# WHAT THIS TASK INVOLVES:
The answer should consist of each line below that contains the word "blue".

# EXERCISE MATERIALS:
^^^^^^^^
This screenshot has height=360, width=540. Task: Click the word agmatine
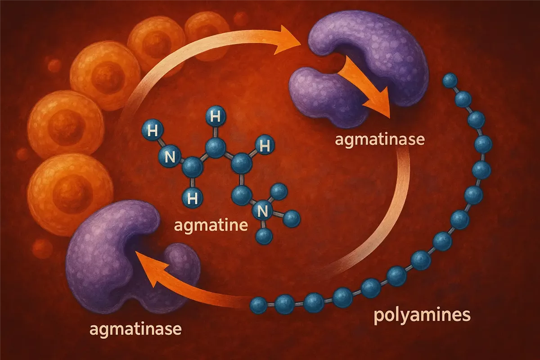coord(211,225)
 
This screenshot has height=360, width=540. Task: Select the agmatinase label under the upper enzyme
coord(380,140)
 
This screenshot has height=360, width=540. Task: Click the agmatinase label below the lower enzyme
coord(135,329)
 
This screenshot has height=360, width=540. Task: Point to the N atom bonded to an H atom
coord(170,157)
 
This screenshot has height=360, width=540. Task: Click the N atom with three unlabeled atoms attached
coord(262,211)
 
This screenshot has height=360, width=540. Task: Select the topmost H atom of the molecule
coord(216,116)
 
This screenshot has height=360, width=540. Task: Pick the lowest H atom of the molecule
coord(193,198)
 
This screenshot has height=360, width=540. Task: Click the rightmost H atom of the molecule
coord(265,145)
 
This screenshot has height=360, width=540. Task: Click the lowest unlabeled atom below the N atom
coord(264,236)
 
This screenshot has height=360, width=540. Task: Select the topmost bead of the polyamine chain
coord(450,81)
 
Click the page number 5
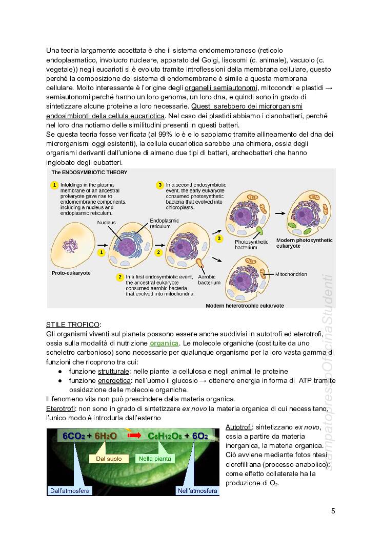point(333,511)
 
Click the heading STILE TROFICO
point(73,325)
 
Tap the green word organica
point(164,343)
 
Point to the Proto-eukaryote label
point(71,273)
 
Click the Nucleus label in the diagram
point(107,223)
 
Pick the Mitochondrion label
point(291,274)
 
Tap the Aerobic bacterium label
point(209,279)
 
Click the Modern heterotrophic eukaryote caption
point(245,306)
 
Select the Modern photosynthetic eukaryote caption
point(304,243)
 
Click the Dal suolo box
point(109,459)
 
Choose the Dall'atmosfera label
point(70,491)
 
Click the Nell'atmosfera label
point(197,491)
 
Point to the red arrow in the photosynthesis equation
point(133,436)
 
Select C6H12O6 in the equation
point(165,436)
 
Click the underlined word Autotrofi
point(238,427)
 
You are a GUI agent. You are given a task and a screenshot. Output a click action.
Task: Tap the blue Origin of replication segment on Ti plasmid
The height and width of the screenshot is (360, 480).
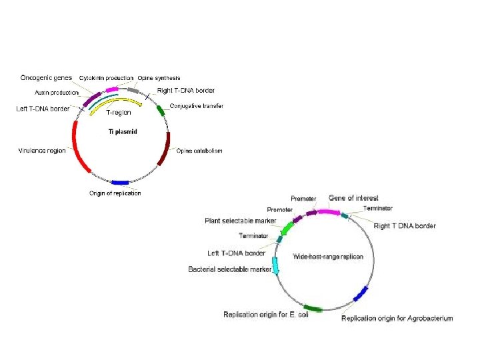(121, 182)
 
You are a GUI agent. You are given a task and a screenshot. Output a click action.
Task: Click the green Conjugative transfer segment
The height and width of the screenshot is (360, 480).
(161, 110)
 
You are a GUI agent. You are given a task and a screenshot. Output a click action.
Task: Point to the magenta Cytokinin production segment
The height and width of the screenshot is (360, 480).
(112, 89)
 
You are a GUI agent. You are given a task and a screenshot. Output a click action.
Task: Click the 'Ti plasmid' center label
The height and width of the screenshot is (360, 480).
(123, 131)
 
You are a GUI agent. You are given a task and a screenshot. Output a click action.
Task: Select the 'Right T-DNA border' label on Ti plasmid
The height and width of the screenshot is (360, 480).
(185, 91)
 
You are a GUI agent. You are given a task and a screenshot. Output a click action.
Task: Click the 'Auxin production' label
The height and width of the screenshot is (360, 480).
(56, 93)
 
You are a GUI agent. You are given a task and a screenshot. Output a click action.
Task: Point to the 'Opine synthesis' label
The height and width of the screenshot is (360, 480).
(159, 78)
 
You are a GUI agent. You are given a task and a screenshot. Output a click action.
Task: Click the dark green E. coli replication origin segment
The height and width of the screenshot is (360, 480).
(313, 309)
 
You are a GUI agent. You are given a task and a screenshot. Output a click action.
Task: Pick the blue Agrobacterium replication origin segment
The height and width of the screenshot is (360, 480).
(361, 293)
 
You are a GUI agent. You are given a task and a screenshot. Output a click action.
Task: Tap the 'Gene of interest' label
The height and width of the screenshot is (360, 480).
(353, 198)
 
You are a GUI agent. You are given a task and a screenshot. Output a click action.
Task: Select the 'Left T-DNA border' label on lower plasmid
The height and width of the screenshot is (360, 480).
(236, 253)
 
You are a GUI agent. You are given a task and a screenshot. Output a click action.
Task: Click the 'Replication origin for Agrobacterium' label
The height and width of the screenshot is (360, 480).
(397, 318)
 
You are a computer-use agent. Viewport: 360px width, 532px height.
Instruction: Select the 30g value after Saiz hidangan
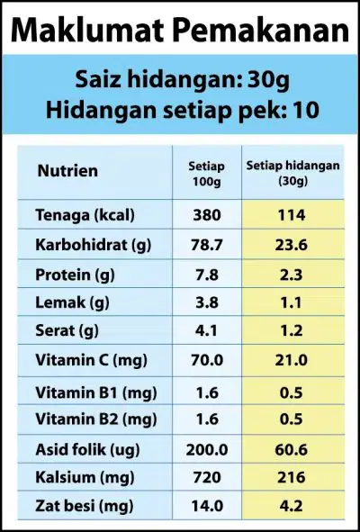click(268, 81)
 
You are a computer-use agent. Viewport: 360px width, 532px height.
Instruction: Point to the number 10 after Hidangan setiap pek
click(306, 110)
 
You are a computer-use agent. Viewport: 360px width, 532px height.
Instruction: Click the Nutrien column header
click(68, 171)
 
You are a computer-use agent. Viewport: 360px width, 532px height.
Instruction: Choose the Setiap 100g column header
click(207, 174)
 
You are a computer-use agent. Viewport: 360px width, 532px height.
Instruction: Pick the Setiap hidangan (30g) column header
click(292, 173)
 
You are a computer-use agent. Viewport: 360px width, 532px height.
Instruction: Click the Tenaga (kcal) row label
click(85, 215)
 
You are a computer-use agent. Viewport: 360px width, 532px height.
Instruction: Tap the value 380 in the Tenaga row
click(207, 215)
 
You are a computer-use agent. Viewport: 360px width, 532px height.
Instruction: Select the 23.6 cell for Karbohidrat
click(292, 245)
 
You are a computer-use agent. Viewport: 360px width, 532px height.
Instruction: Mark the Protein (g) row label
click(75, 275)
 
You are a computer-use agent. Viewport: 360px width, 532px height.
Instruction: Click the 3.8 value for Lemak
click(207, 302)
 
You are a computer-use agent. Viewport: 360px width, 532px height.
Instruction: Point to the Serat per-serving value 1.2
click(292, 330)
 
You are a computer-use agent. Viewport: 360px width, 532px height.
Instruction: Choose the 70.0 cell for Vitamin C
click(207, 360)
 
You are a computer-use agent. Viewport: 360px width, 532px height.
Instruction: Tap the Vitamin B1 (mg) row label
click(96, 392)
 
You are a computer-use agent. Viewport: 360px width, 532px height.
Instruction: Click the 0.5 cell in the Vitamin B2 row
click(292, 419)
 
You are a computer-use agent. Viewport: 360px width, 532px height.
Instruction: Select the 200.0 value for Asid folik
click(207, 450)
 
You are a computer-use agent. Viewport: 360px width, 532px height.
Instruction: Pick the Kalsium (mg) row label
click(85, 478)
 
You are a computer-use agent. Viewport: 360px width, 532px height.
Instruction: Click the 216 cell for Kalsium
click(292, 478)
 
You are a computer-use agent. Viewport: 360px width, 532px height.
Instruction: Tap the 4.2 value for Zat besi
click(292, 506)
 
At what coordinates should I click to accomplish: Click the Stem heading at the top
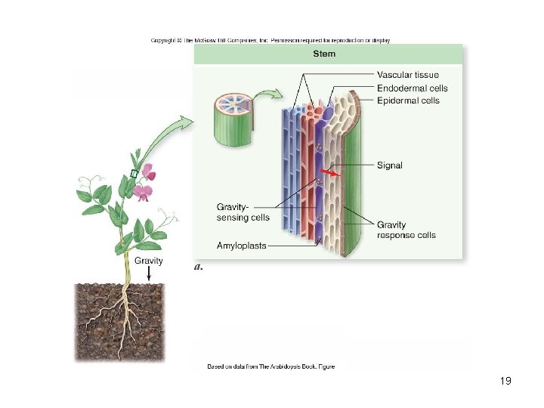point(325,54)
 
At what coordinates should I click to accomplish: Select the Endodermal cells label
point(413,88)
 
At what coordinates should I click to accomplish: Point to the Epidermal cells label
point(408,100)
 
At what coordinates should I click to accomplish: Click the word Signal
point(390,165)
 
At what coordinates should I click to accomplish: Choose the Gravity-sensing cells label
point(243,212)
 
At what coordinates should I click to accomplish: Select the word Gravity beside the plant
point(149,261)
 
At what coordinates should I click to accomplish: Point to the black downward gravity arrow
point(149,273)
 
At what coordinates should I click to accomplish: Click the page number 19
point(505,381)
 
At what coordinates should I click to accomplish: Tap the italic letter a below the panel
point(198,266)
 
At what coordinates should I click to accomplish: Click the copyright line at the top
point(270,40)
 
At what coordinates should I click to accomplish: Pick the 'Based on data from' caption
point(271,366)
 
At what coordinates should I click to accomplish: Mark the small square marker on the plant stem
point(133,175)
^^^^^^^^
# PROBLEM SOLUTION:
Task: Tap the blue Origin of replication segment on Ti plasmid
Task: Pick the blue Agrobacterium replication origin segment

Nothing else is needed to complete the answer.